First, let me say—I recognize the word “harness” can feel a bit controlling. If you know me, you understand I’m an opponent of trying to “control” students. In fact, I believe “connection” not control should be our aim. Control is a myth and a terrible goal. If we genuinely connect with young people, however, we’re able to guide them and as a result, the sense of being under control is a by-product. The mentor and young mentee align and make progress.
However, I still believe the word “harness” is a good word to describe what we must do for young adults. Here’s why.
Think: Wild Stallion
Think of a wild stallion for a moment. Young adults today have grown up in a culture where they receive data on-line 24/7, can tweet their every thought or emotion and have options coming from all directions. It’s no wonder the word “overwhelmed” is the top word college student use to describe their life.

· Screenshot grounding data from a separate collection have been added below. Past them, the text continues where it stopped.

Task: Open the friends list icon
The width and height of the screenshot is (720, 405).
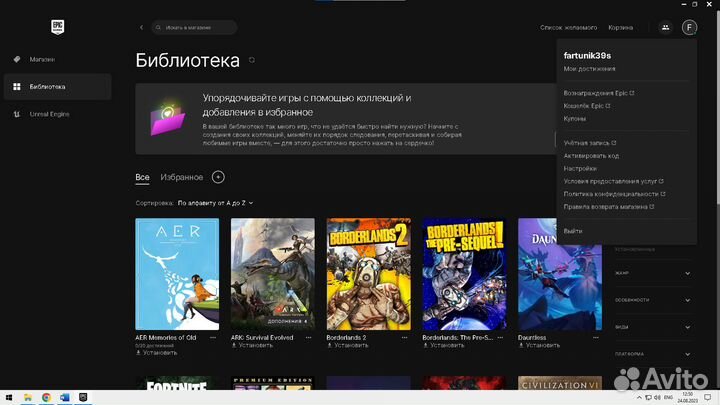Action: coord(666,27)
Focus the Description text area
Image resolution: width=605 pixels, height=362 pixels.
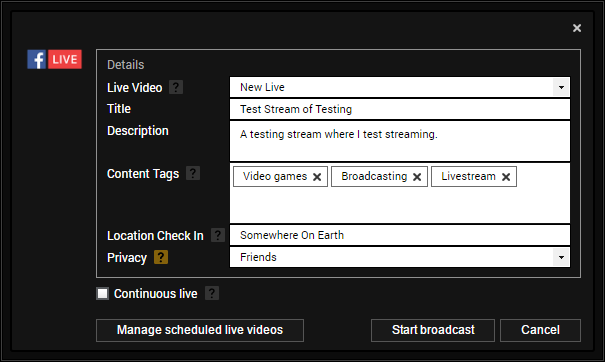click(x=400, y=141)

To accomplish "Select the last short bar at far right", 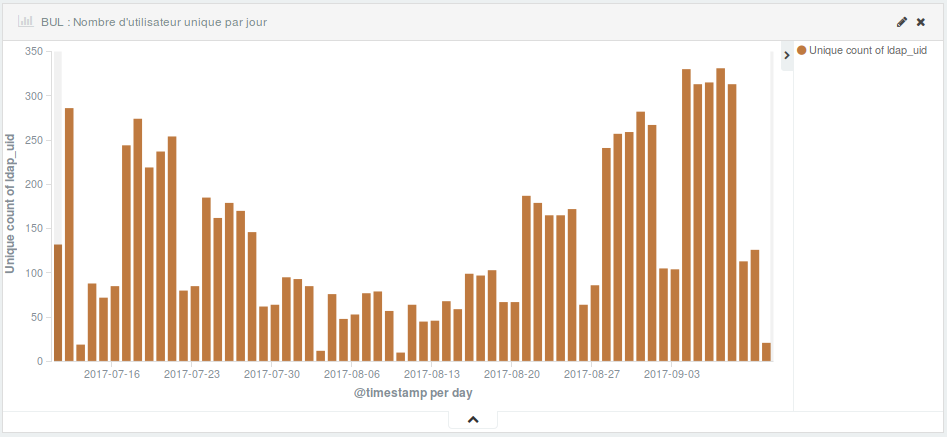I will pyautogui.click(x=766, y=352).
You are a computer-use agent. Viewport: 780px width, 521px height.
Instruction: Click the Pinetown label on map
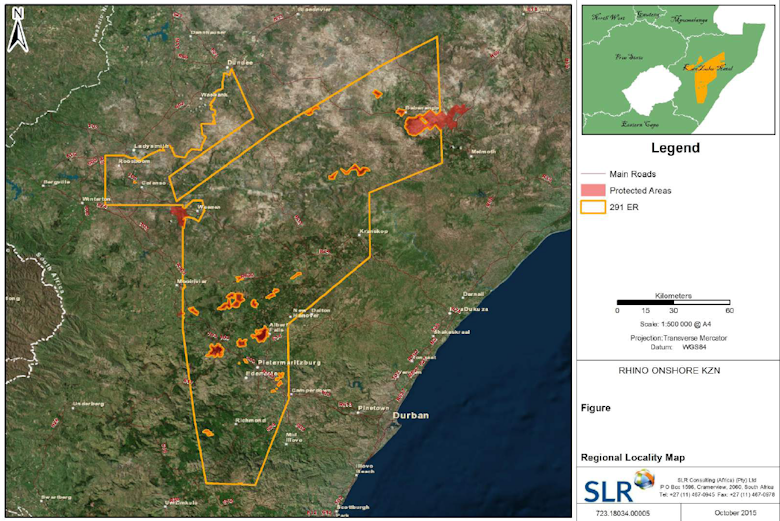(373, 408)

They are a little like a wild stallion. Lots of energy, but often going in many directions. They often receive no wise counsel from others. I realize this will sound a bit controversial, but twenty-somethings and teens may need exactly what an untamed horse might need:
1. To be broken.
By this I don’t mean harmed. I mean broken of their self-absorbed ways, broken of their immature attitudes that fail to see the big picture. I needed to be broken on my first job—and I bet you did too. Life’s not about me. Like wild horses, this is a good thing. They’re exposed to a bigger picture mission.
2. To be harnessed.
A harness is used with a horse to be able to guide them. As an analogy, I do not mean we are the “rider” or the master, but we do need a way to provide direction. We are “guides” not “gods.” This enables them to align their energy and move in a direction, like a river not a flood. They desperately need this.
3. To be led.
Leading a horse means gently tugging a bit to the right or left, as they need help…but they do the walking or running. For a young leader, this means we show them the ropes and enable them to flourish with the insight or wisdom we’ve collected over the years, then let them run toward a goal.
It sounds so wonderful to say—we don’t want to harness kids today, but I’ve been working with students since 1979. Ugh. Helping them harness their energy is not the same as hindering them. In fact, to fail to help them harness their energy into something positive is abuse. Karaoke Parents, who want to talk like their child, look like their child, dress like their child so they can remain a “pal” more than a parent, usually don’t lead them well. They may “connect” with their teen, but they likely fail to provide the leadership their child needs to flourish as an adult. Think about it. Once a wild horse is broken and harnessed, their energy is aligned and purposeful.
I understand the wild horse analogy breaks down if you take it to an extreme. But I wanted you to understand what I mean when I say “harness.”